Combien coûte réellement la gestion manuelle d’une commande B2B ?
La gestion manuelle d’une commande B2B apparaît rarement comme un coût unique dans un rapport. Elle est le plus souvent répartie entre le commercial, le service client, la finance, l’entrepôt, la comptabilité et l’intégrateur, qui explique ensuite pourquoi les données des systèmes ne correspondent pas.
C’est pourquoi la vraie question n’est pas seulement : combien de temps faut-il pour saisir une commande dans Magento ? La question la plus importante est : combien d’actions faut-il effectuer avant qu’une commande B2B soit prête à être traitée, sans correction, sans question et sans risque d’erreur de prix ?
Dans de nombreuses entreprises, le processus commence par un e-mail, un appel téléphonique ou un fichier contenant une liste de SKU. Quelqu’un doit vérifier les produits, les quantités, la disponibilité, le prix client, la remise, la limite de crédit, l’échéance de paiement, l’autorisation de l’acheteur, l’adresse de livraison et le statut des règlements précédents. Si la commande nécessite une validation, il faut ajouter un autre message, une autre pièce jointe et une autre décision en dehors du système.
Ce n’est pas seulement un travail administratif. C’est un coût commercial qui augmente avec le nombre de clients B2B.
Quels éléments composent le coût d’un traitement manuel ?

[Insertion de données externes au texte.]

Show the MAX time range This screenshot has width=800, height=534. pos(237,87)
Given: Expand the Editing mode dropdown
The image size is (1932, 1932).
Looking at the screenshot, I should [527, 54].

Le plus simple est de le calculer à partir d’une cartographie des actions. Pour une commande type, listez toutes les étapes depuis la demande du client jusqu’au transfert de la commande en traitement :
- réception du message, de l’appel ou du fichier,
- identification du client et de l’acheteur,
- vérification des SKU, des quantités et de la disponibilité,
- recherche des prix contractuels appropriés,
- confirmation des remises ou des conditions individuelles,
- vérification de la limite de crédit et des conditions de paiement,
- obtention d’une validation si la valeur de la commande dépasse un seuil,
- report des lignes dans le panier, la commande ou l’ERP,
- envoi de la confirmation, de l’offre, de la facture ou du document PDF,
- gestion des questions sur le statut, les documents et les corrections.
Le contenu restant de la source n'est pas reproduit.